When he heard about the aftermath of Hurricane Katrina through all forms of media, Dickinson made his way to Louisiana to visit friends and took the opportunity to write for Designer/builder magazine. He wrote “Still Swept Away: New Orleans Four Months After Katrina” for the March/April 2006 edition. This article includes his photographs of hurricane-ravaged parishes just days after the streets were cleared for the residents to return to their homes.
“To those now-familiar vistas of ruination in America — inner city blight and Kudzu-encrusted Southern dereliction — we must add a third kind, the flooded and depopulated city,” Dickinson wrote. “Unlike the first two, which evolved in response to factors such as suburbanization and globalization, this new landscape was created in a flash, in the few days it took the city to fill with water.”
Dickinson’s second article, “Gulf Coast Blues: FEMA’s Botched Plans for Emergency Housing After Katrina,” was written for the September/October 2006 edition.
“They discover the layout and amenities of the travel trailer — galley kitchen, cubbyhole bunk beds, minuscule toilet facilities, floor and ceiling just an arm’s reach apart — have more in common with pleasure boats tied up at the local marina than the spacious homes to which they are accustomed,” he wrote.
Dickinson said he chose to write for Designer/builder magazine because it takes a critical look at the way humans put together the societies in which they live, including everything from shops, houses and roads to the style of the houses and the impact of what people build and the effects the buildings have on them.
“Designer/builder magazine is written for a broad readership in a way that is comprehensible to the ordinary reader,” said Dickinson. “It makes a particular point with its articles and writing to address issues in the built environment that affect people’s lives. They are of interest to planners and architects as well as group leaders and activists.”
Dickinson believes that the FEMA procedures used to evacuate the residences of New Orleans before Hurricane Gustav showed great improvement over those conducted during Katrina.
“It has been three years of total criticism [since] Hurricane Katrina,” said Dickinson. “This was a real test case for the Bush administration.
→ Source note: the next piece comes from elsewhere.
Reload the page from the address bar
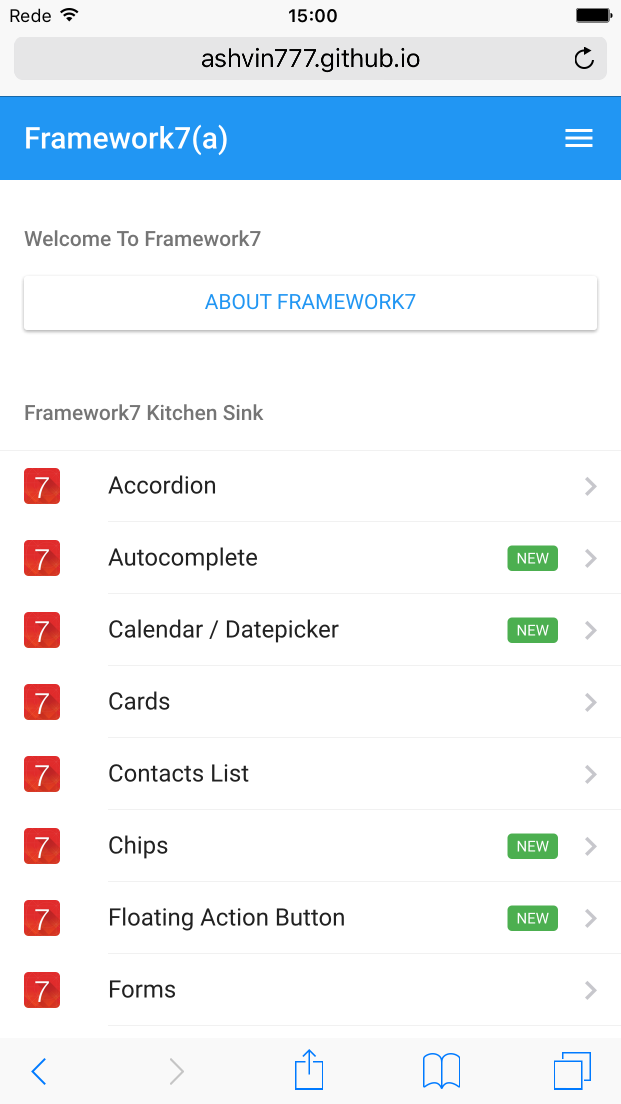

It’s an election year so the last thing they want is another Hurricane Katrina-type situation.”
Although the majority of residences were evacuated in time to avoid another tragedy such as Hurricane Katrina, Gustav was still a challenge. The evacuation centers had no running water and many who were evacuated had an unpleasant experience.
“The next time there is a hurricane, you won’t get such compliance with mandatory evacuations,” Dickinson said. “People will say they don’t want to go through being picked up by bus, traveling hours and hours, then being stuck out there for days and days or being on the road, spending hundreds of dollars a day on food and hotels. The real test will come when the next hurricane comes where the call to evacuate may not be so well subscribed to.”